Just a Woman






A woman sits alone in a crowded restaurant. Her sitting posture felt as if she had broken out of a painting and finally lived her life as a human being. The long hair covers her face and arm. The golden necklace around her neck is shinier than all the lights of the restaurant. And everything complements her red dress.

The dress is eye-catching, as if someone liquidated thousands of rubies to make her attire. With one glance at her, you can assume her struggling days are well behind her. But I took a few.

After a while, she looks around to see if anyone is paying attention to her. Sadly, nobody looks at her, and she returns with a gloomier face each time. She found a world where she feels herself, but a slight disruption happens every time she craves others' acceptance.

Every time she looks around for comfort, nobody answers at all. But she never loses hope; she raises her head more optimism than before and returns with more disappointment.

The cycle of her ouroboros is vacuuming her love and innocence for the world. Now I can see specific changes in her habits. She is grinding her teeth after eating food. Sometimes the hair leaves her face and exposes tears slowly making their way to her mouth, dropping on the food.

I feel she is trying; she has everything a woman desires but fails to get one thing that others have- love. Something that can be seen from a mile away, yet nobody bats an eye.

She is getting weaker, but it never shows up on her face. The mask she has on her face is intense, she sewed the cover, so it will never fall. Only she knows what's inside and who she is, her dreams, hope, and wishes.

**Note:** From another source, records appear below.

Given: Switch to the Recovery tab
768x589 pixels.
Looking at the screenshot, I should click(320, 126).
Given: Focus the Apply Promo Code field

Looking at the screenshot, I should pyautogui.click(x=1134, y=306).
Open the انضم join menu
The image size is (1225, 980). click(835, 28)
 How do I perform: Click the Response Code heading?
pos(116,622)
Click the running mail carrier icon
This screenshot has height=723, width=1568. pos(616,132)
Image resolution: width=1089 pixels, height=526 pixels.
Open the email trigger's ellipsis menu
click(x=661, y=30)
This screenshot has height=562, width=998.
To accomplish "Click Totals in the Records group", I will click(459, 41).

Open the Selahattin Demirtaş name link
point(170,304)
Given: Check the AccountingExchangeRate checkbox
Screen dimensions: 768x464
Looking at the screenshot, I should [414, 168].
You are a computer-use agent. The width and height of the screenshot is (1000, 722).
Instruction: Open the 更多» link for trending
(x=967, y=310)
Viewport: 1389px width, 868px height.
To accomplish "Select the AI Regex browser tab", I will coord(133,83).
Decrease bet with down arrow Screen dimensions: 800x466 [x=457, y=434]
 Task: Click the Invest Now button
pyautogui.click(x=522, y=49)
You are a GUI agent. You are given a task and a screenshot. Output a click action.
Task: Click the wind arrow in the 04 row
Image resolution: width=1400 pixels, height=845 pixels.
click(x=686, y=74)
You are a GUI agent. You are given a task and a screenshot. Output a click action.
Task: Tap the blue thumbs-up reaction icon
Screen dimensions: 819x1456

Sometimes the masks fell, no matter how careful we were with them. Reality hits us like a gushing wind to throw our land of fantasy. It happened to her, and For a second, the time just stopped. There was calming music that lifted the dread around her. I could see her face void of any life, markings left from tears, her lips were freckled, and her eyes were dark as the night sky with no stars. A genuine sadness drips from her face for a second as the shackles from the mask break from her body, leaving her in a vulnerable state. 

But she didn't want people to see her without the mask. There is a string hanging from her face; instead of removing it, she pulled the thread to wear the mask tightly around her face and then tied it with a knot. The birds were back in the cage, the lovable air around her now gone, and the music of a loveable person abruptly stopped. The dread around her is now thicker than it used to be, once a lake of clean water turned into a muddy swamp.

She then fixes her mask, grabs her belongings, and leaves the room. Yet, nobody even bid her goodbye when she leaves. I could still see her through a glass window as she stopped in the middle of the street, looking up at the sky with a mask on her face.